The musical is based on the classic novel by Louisa Mae Alcott and Sharlock said the score is phenomenal, and difficult, “although the highly talented cast of this show make it look and sound so easy!”

The setting for this musical is during the Civil War, in the North and there are themes that run through the story that are always relevant.

“The themes of an absent father, of teenage girls navigating life and growing up, and that girls can break industry barriers, and most important to me, the theme that family matters - all matter as much today as they did then,” Sharlock said. “I love that the movie is being released soon, because it is a story that needs to be told over and over, to remind people of what is important.”

Jordan Gilbert of West Newton will take on the lead role of Jo March.

She admitted that before taking on this role, she really didn’t know anything about the show, but have since discovered that her character is an amazing role.

“When I first started getting ready for auditions, I didn’t know who I was interested in going for at all,” Gilbert said. “At first I didn’t even dream of trying for Jo, but I fell in love with the part once I started really looking into the show. My friends encouraged me to go for it, and I’m so glad I did!”

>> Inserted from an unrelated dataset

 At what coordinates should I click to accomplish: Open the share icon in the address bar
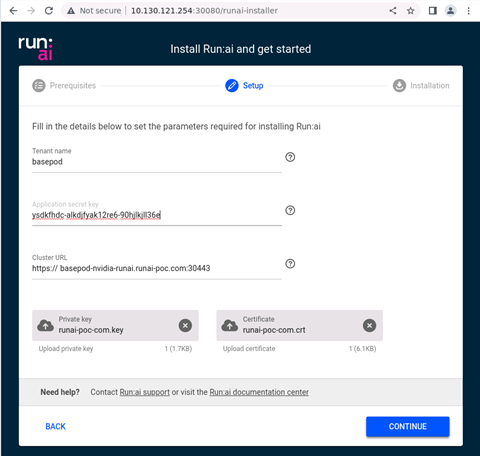[393, 11]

Gilbert added that she feels Jo is really similar to herself in a lot of ways.

“This role feels very natural to me, and I’ve had a lot of fun exploring the parts that aren’t natural too,” she said.

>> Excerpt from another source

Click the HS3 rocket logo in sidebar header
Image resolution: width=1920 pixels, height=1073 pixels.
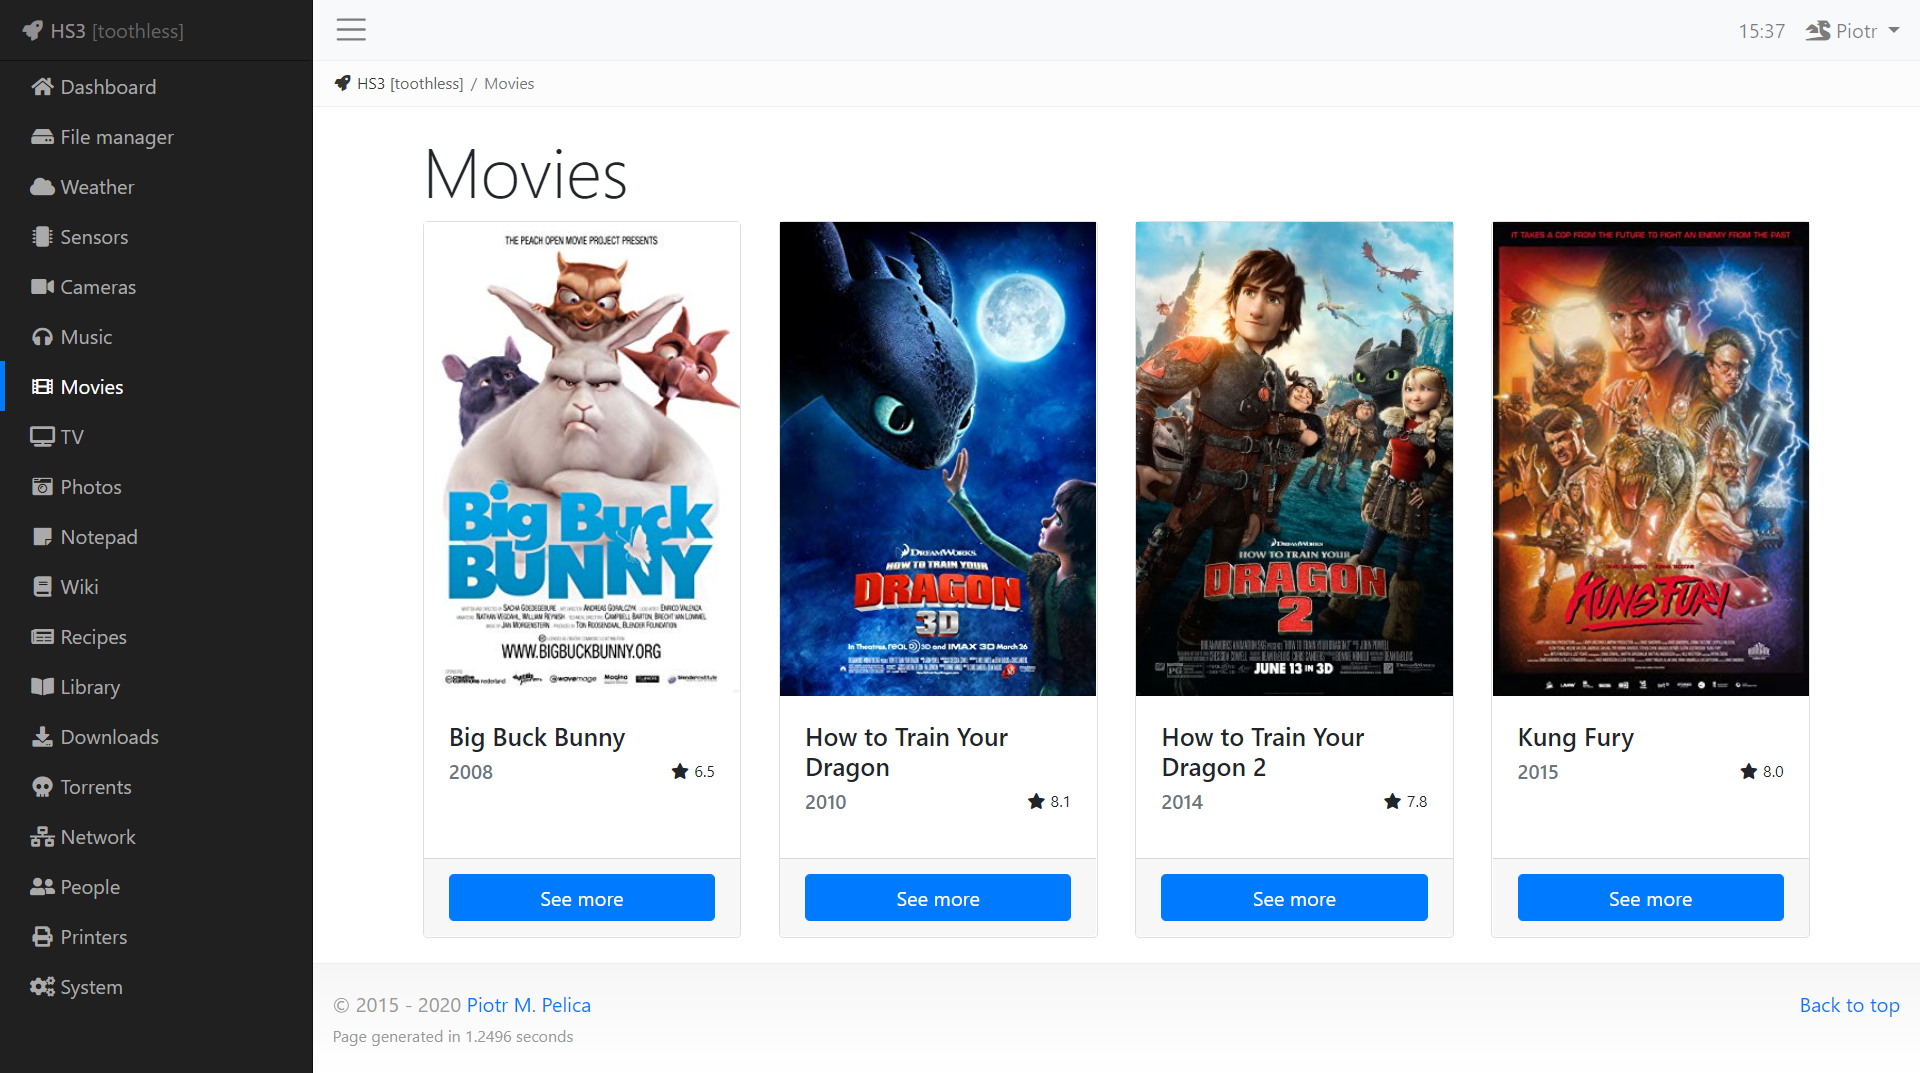(33, 31)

One of the challenges with this role is the enormity of it.

“I have over 300 lines and sing in more than half of the songs in the show,” she said. “It’s by far the biggest role I’ve ever had. It’s a good thing a lot of the character comes naturally, because memorizing everything has been a beast!”

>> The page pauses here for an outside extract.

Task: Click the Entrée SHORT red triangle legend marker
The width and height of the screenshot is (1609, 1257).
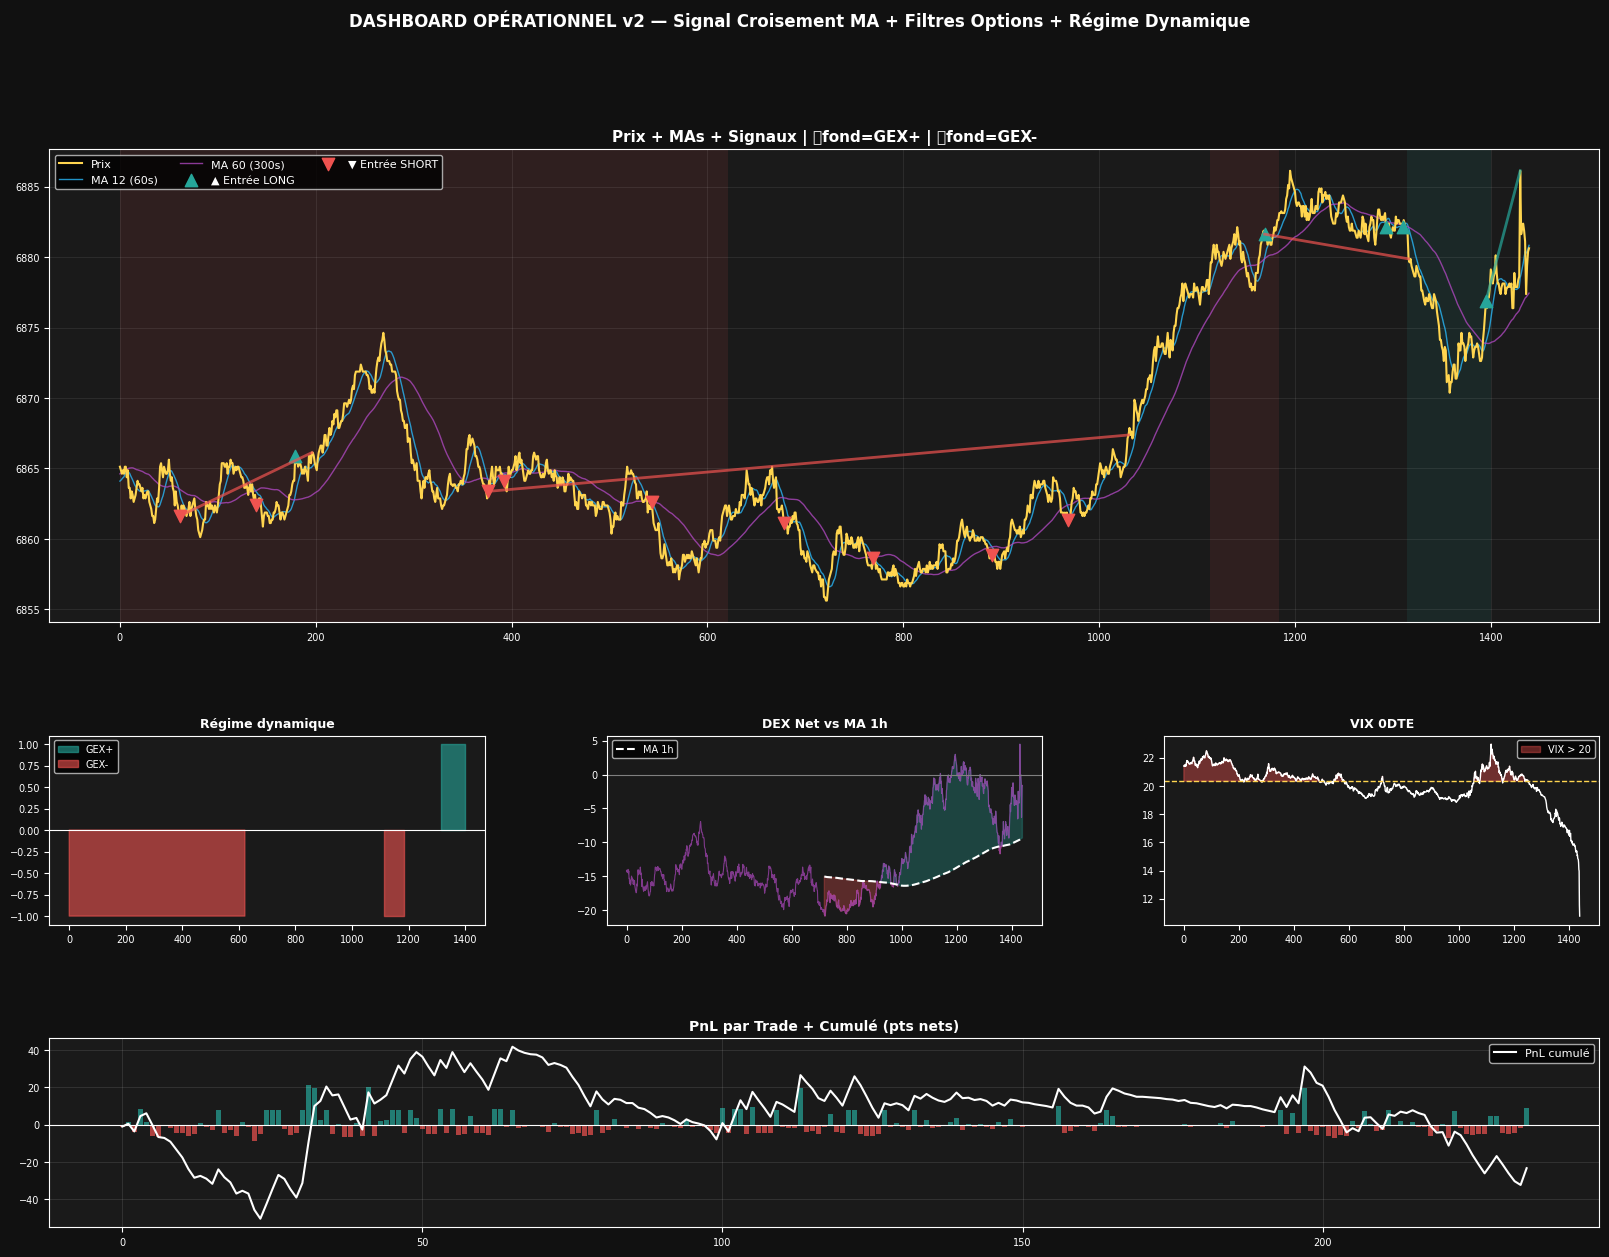Action: [328, 164]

The music in this show is another challenge because of the degree of difficulty.

“I’m a relatively experienced singer, but the quantity and caliber of music makes this show into something of a vocal marathon,” she said. “Taking care of my voice is feeling like a full time job.”

But there’s no doubt that this production is a high point for Gilbert out of all the shows she’s done over the years.

“Overall, this show has been a testament to hard work paying off: I spent five months getting ready for auditions, reading the novel and listening to the original cast recording— and years before that honing my skills,” Gilbert said.

Justin Williams of Uniontown plays Professor Fritz Bhaer.

He said that of the four male roles in the show, he was able to most closely relate to this one.

“The best part is that since the show is about the little women, my character only appears a handful of times in the show,” he said.

But there is some degree of difficulty with it as the character is German.

“I have never prepared a German accent for a role, but I am happy to dive into the challenge,” he said.

Williams added that this is his first exposure to “Little Women” and he has definitely gained a new appreciation for the story.

Sharlock has been involved in theater for several years, mostly behind the scenes, because she gets such pure enjoyment from it, no matter how big or small the involvement.

“I get to do something I am passionate about and that I love doing,” she said. “Every show I work, I try to use as an ability to improve my skills”

One of the things she tried to improve with this show was simply just trusting her instincts.

“I have found that I can re-think, overthink and re-work a scene a million times, but I usually end up going back to my original idea and it is good,” she said.

The show is set to hit the stage at 7:30 p.m. Nov. 21-23 and 2:30 p.m. Nov. 24 at the Geyer Performing Arts Center, 111 Pittsburgh St., Scottdale. Ticket are $15 and can be purchased at www.geyerpac.com, by calling 724-887-0887 or at the door.